Her interaction with drag queen and fellow meme icon Jasmine Masters in the second episode - which currently has as the top youtube comment “biggest meme crossover event in gay history” - is a masterclass in engaging in a conversational interview, in the vein of Wendy Williams: through the veneer of a get-together, two people who have had marked digital cultural relevance over the past several years were able to have a conversation around intellectual property, copyright and monetization of the creativity emerging from their likeness. “I’m poppin’ poppin’,” Masters jokes, adding “girl I got kindergarteners talking about ‘and I oop’, so girl I’ll be around for a long time.” The expertise of Pollard in the nuances of having the fan-favorite components of one’s personality excavated as a reality star via interview is a strong asset here - by being able to navigate the path of the interview to her liking, she is able to direct entertaining, yet ultimately insightful questions to her guests that she was never given the privilege to answer.
There’s no doubt that Pollard has been immortalized within the internet oeuvre; the challenge is establishing whether or not that same ecosystem can expand as she continues to forge new ground. Most return mechanisms for the turn of the millennia’s biggest stars have reconstructed the previous show schematics that launched them into notoriety beat for beat (Jersey Shore Reunion, Teen Mom OG), as opposed to relying on the cult of personality. It’s a risk that she is willing to bet on herself on. “I owe it to myself to always be true to myself and be authentic, and then, however that plays out for the masses, whatever, you know, if you like it, you like it, you like it, you don’t you don’t,” Pollard said.

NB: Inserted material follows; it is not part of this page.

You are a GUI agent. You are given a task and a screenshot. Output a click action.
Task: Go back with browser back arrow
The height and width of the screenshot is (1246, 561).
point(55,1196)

“I think the formula works. I think people love to see images of themselves on television that they can relate to. They like to see scenarios that are going on in their own life, and they don’t want to see a fabricated reaction. They want to see a real reaction of how they would play it out if it was them,” Pollard says. And in many respects, she’s right: there is an entire comedic niche within short-form video apps such as TikTok and Instagram where certain users have become exceedingly popular for reenacting organically comical moments, including several of Pollard’s. This iteration of Tiffany, however, places her as the host and inquisitor moreso than the contestant, with her reactivity being highly contingent on the willingness of the guest to come to the brunch table prepared to engage in heavy repartee. Thankfully for the self-defined HBIC, Pollard and “banter” go hand-in-hand, which maximizes the odds of that happening - not that she ever doubted as much.
“Don’t even second guess yourself,” she says. “Just live it, and that’s what I tell people all the time when they ask me for advice – ‘how do I be like you. I have a reality show coming up, what is the thing, what is the thing??’ I’m like, do you, be you. That’s all I can give.”
One of Pollard’s more iconic gifs from her run on Flavor of Love is of her saying, “the best bitch is gonna win, and that’s me.” While she may not have accurately predicted victory on the competition, she has remained consistently relevant and in demand in an entertainment niche that, for the most part, has spelled relative obscurity after churning through the reality machine - and that is a triumph reserved for a gilded few.